The case of Moore perfectly illustrates why you don't always need anything other than witness statements. First, we've got 9 accusers now. The number of accusations alone tends to increase the probability that at least some are true. While that wouldn't help in a court proceeding to prove that any given individual is telling the truth, it certainly matters in the court of public opinion when the issue is whether the accused is guilty of some misconduct rather than none. Second, dozens of people have stepped up to corroborate parts of the stories of the accusers, including the fact that the accuser told them about the accusations decades ago, and witnessing Moore repeatedly hitting on the person who claims Moore later tried to rape her.

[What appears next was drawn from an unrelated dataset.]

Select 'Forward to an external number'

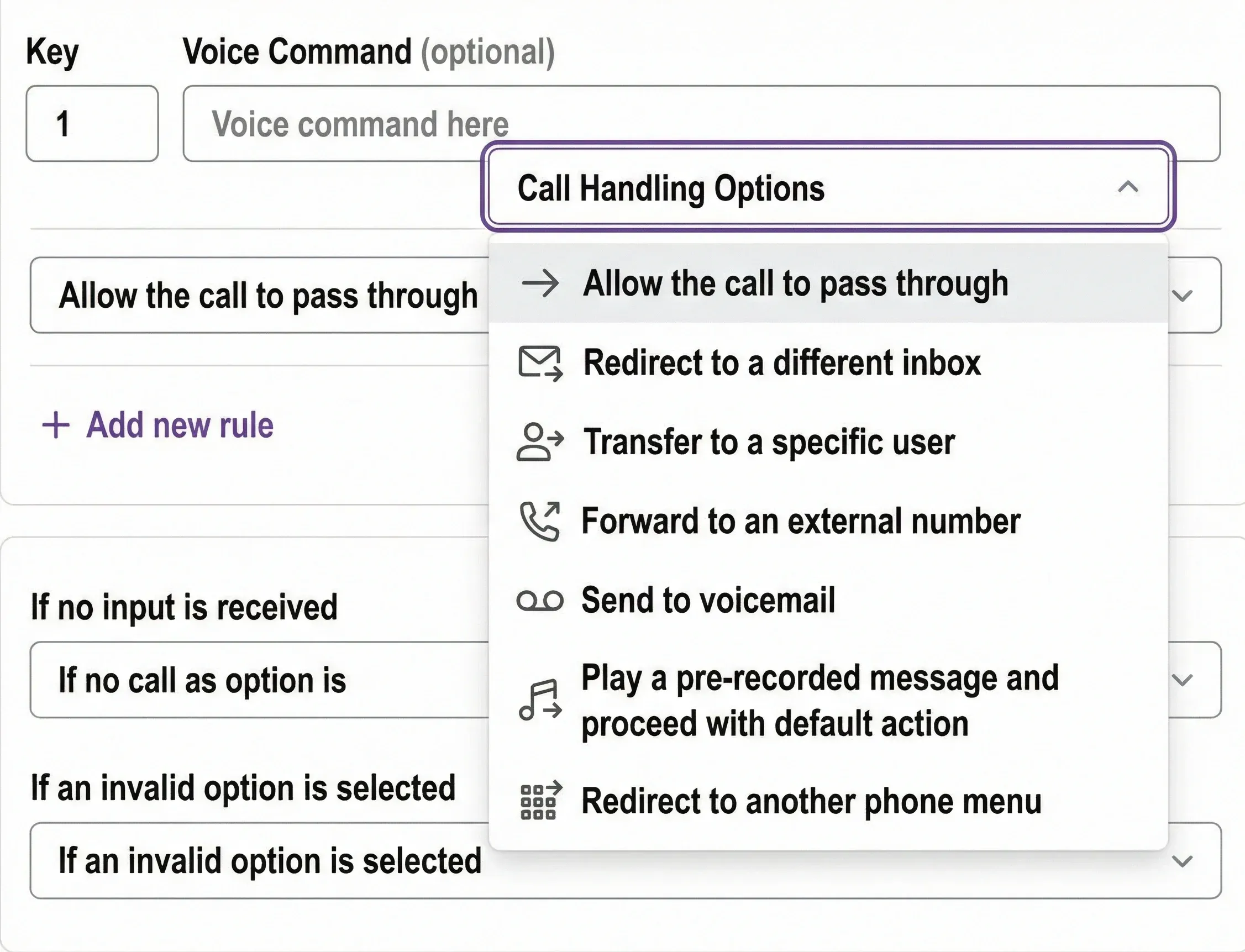(801, 522)
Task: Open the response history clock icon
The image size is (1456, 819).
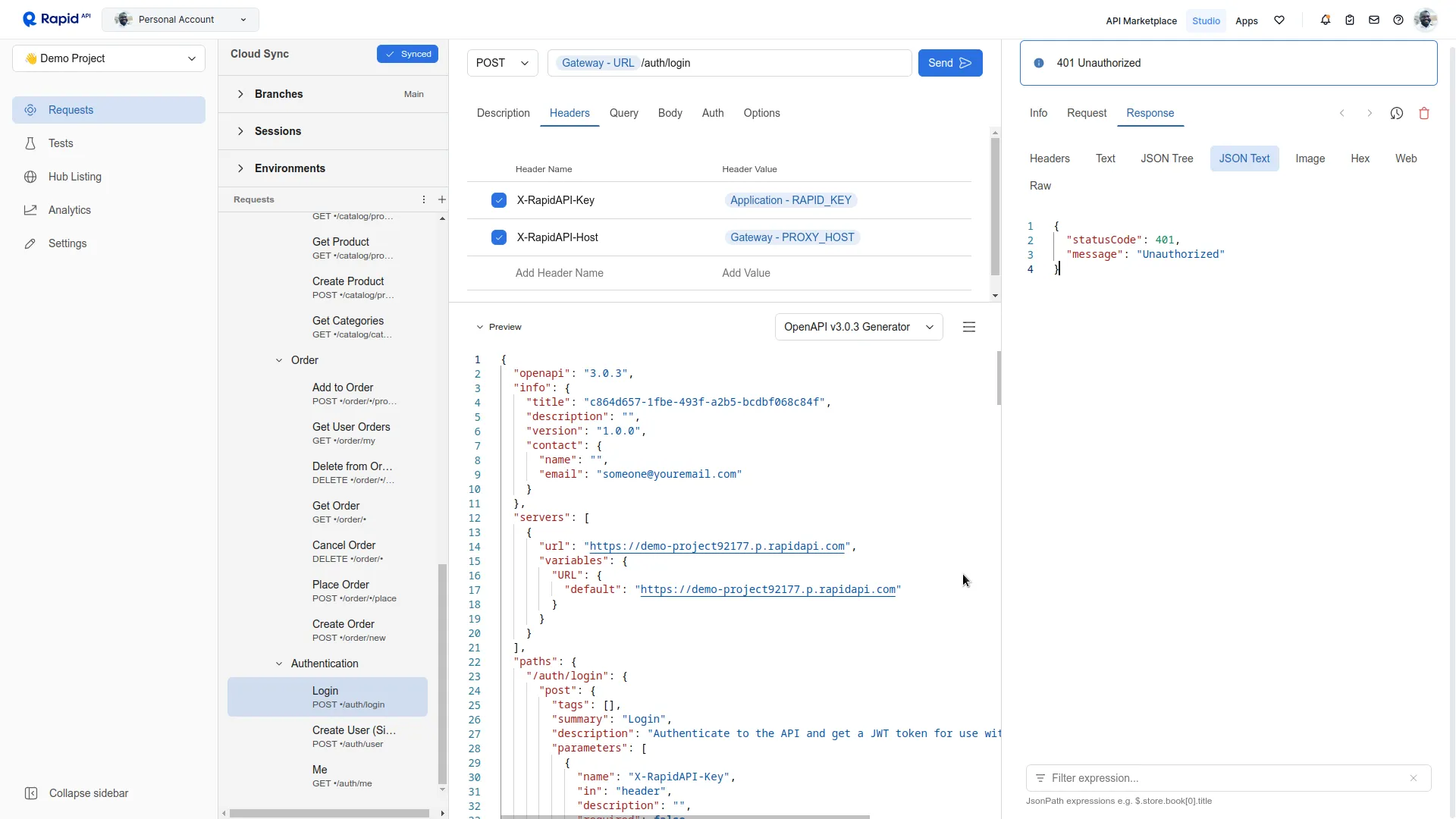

Third, we have Moore caught lying at least twice in his denials, claiming a restaurant which existed at the time did not exist, and claiming one accuser had contact with him later on when she did not. Fourth, we have Moore trying to character assassinate accusers by bringing up totally irrelevant issues like the number of times they've gotten a divorce. This smacks of the desperation of a guilty man.
Yet in all of that, there is no physical evidence, no written communications, no tape recordings. The solitary exception here is the yearbook signing, but that isn't necessary to rationally conclude that Moore is very likely guilty.
This simple formulation of "he said/she said" that seems to worry so many people is rarely the case in the real world. If that is literally all there is - a single accusation with no corroboration and no way to compare the credibility of the accuser to that of the accused - then I agree that it's problematic to assume guilt, but that is rarely the case.